Die EU-Verpackungsverordnung  (Packaging and Packaging Waste Regulation, PPWR) stellt den E-Commerce vor Herausforderungen. Die PPWR hat zum Ziel, den Verpackungsverbrauch und -abfall zu senken und schreibt beispielsweise vor, dass Gewicht und Volumen von Verpackungen auf das für die Funktionalität notwendige Minimum zu reduzieren sind. Das sorgt für einen doppelten Vorteil: Passgenau Pakete schonen die Umwelt – senken aber auch die Kosten. Damit künftig mehr Bestellungen in passgenauer Verpackung beim Kunden ankommen, investiert Amazon in neue Verpackungstechnologien.

Hierfür sollen in den kommenden drei Jahren erstmals auch in europäischen Logistikzentren des Online-Riesen Maschinen zur Herstellung maßgeschneiderter Kartons zum Einsatz kommen. Bis Ende 2025 kommen mehr als 70 Maschinen nach Deutschland, Großbritannien, Frankreich, Italien und Spanien – davon allein über 30 nach Deutschland. Weitere folgen bis 2027.

Passgenau Verpackungen für Amazon-Lieferungen

Maßgeschneiderte Kartons verwendet Amazon für schwerere oder zerbrechliche Artikel, die mehr Schutz benötigen. Die Technologie basiert auf Automatisierung und präziser Messtechnologie: Mitarbeiter legen das Produkt in eine Maschine, die mithilfe von Sensoren die Abmessungen misst. Anschließend produziert sie einen passenden Karton.

Darüber hinaus haben die Verpackungsingenieure von Amazon eine Maschine, die ursprünglich Plastikumschläge herstellte,  so umgerüstet, dass sie maßgeschneiderte Papiertüten schneiden kann. Sensoren erkennen die Abmessungen eines Produkts, und die Maschine erstellt dann aus strapazierfähigem, wetterbeständigem Papier eine passgenaue Schutzverpackung. Durch den Einsatz dieser Maschinen sollen sich durchschnittlich mehr als 26 Gramm Verpackungsmaterial pro Sendung einsparen lassen. Die verwendeten Papiertüten sind dabei bis zu 90 Prozent leichter als Kartons ähnlicher Größe.

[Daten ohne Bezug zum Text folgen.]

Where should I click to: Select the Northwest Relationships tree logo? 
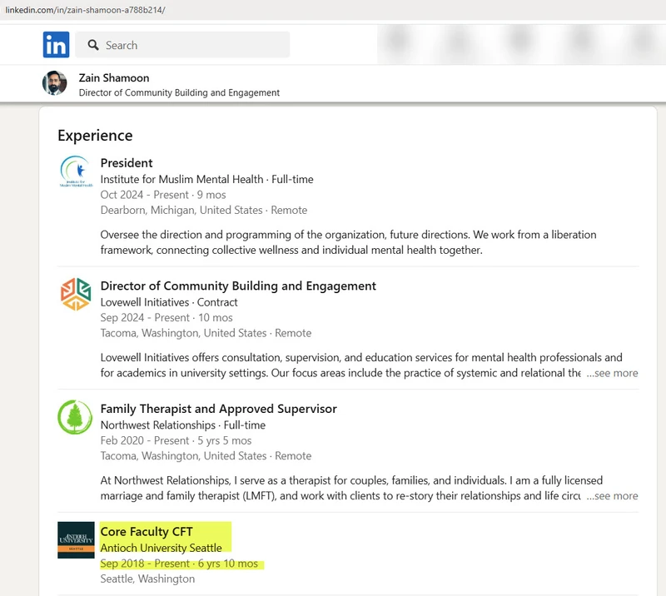(76, 416)
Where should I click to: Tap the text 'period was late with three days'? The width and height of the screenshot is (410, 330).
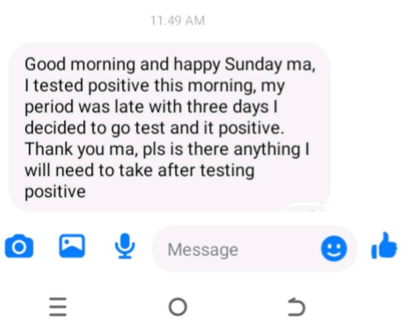[146, 107]
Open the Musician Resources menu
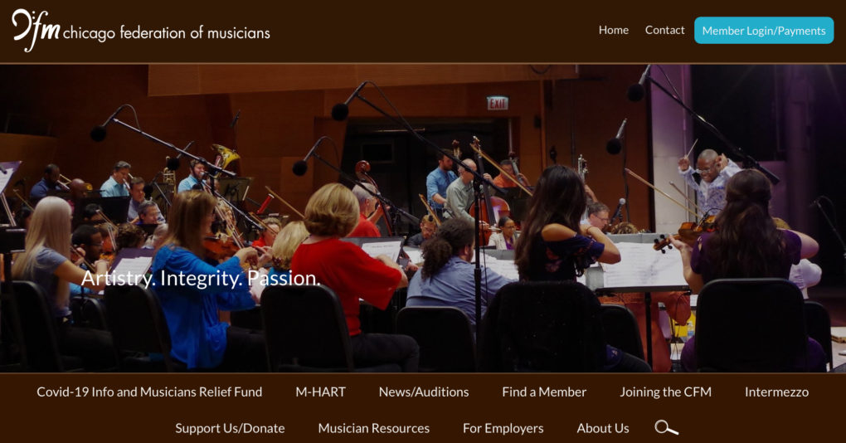Screen dimensions: 846x443 point(373,428)
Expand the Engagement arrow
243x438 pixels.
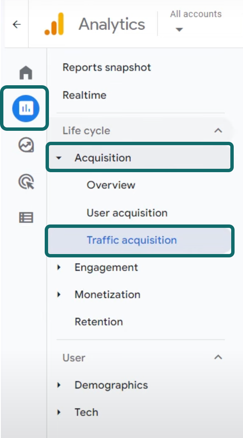coord(59,268)
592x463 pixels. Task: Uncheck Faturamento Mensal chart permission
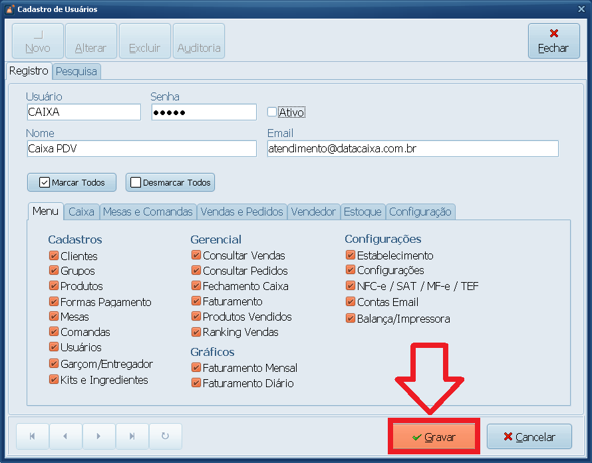point(196,367)
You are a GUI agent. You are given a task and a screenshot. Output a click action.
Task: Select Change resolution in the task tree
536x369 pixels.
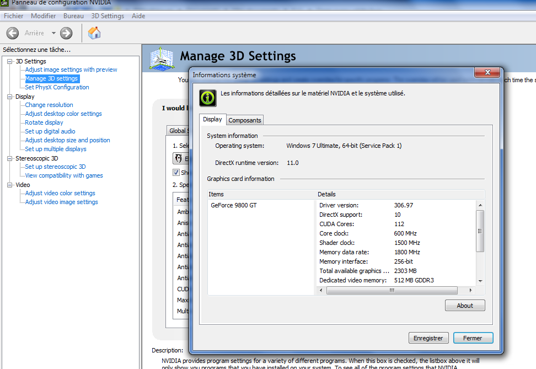pyautogui.click(x=49, y=105)
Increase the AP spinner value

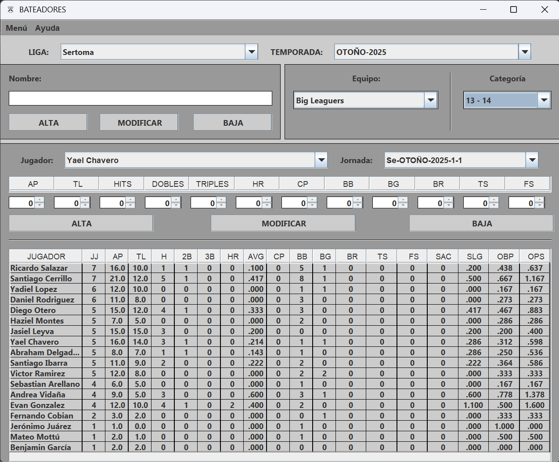40,200
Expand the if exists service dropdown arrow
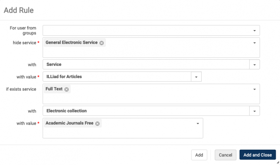 point(254,89)
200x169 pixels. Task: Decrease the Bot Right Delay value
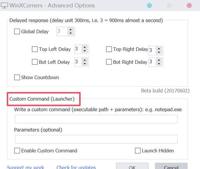coord(159,64)
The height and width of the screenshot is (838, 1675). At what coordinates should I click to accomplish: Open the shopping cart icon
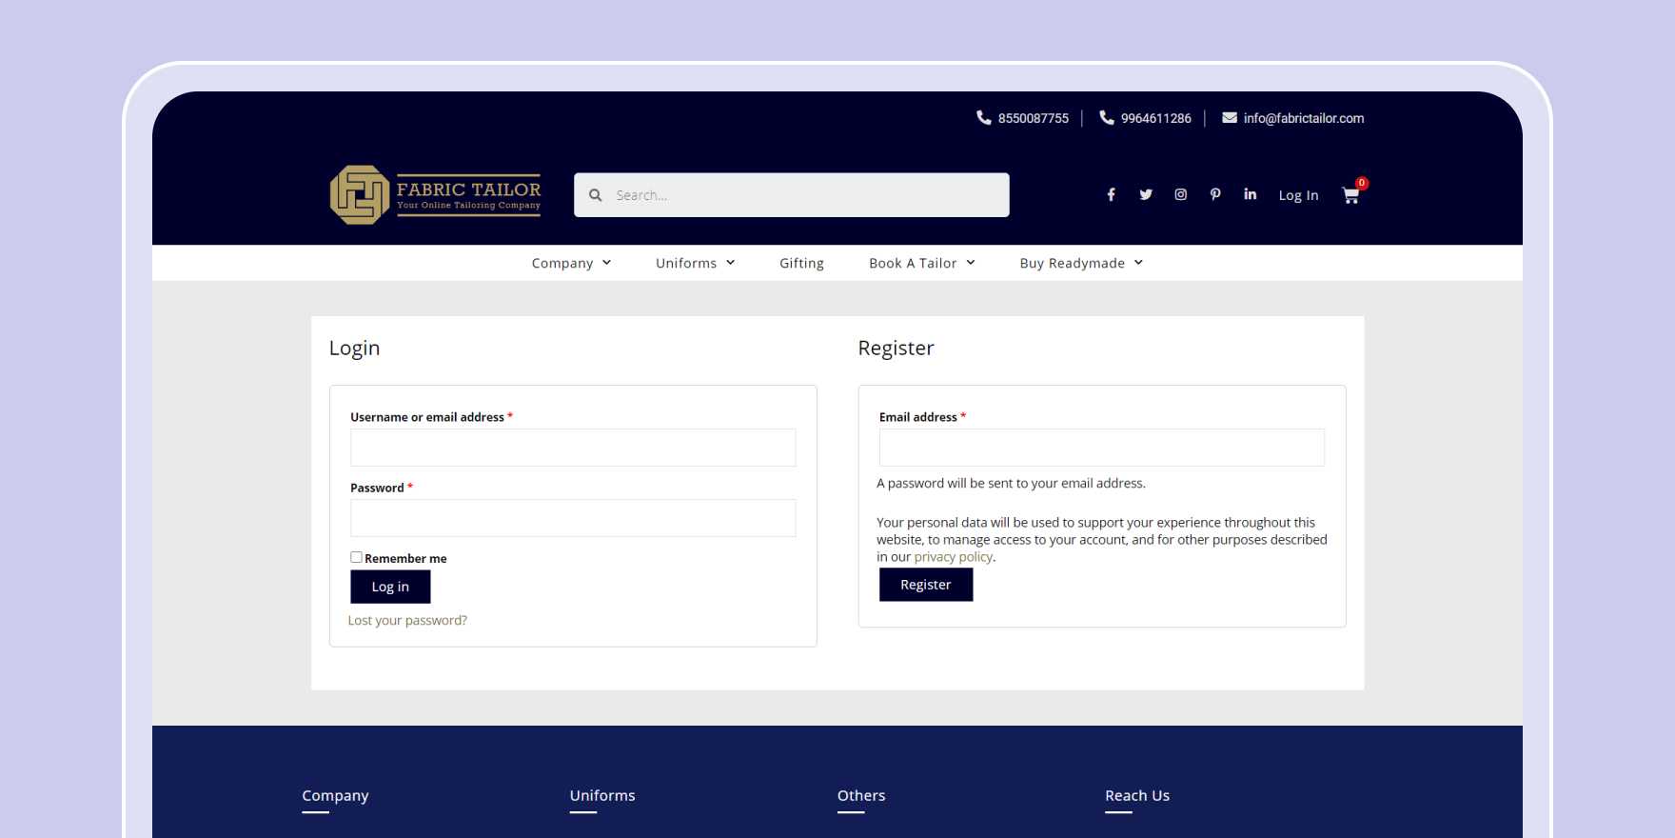(1350, 195)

Zudem setzt Amazon auf kleinere Versand-Aufkleber. Der sogenante Universal Robotic Labeller ist eine Hochgeschwindigkeits-Etikettiermaschine, die kleinere Etiketten – 75 Prozent kleiner als herkömmliche Labels – auch auf unregelmäßig geformte Produkte aufbringen kann. Die Versandlabels lassen sich auch auf Produkte anbringen, die in ihrer Originalverpackung versendet werden.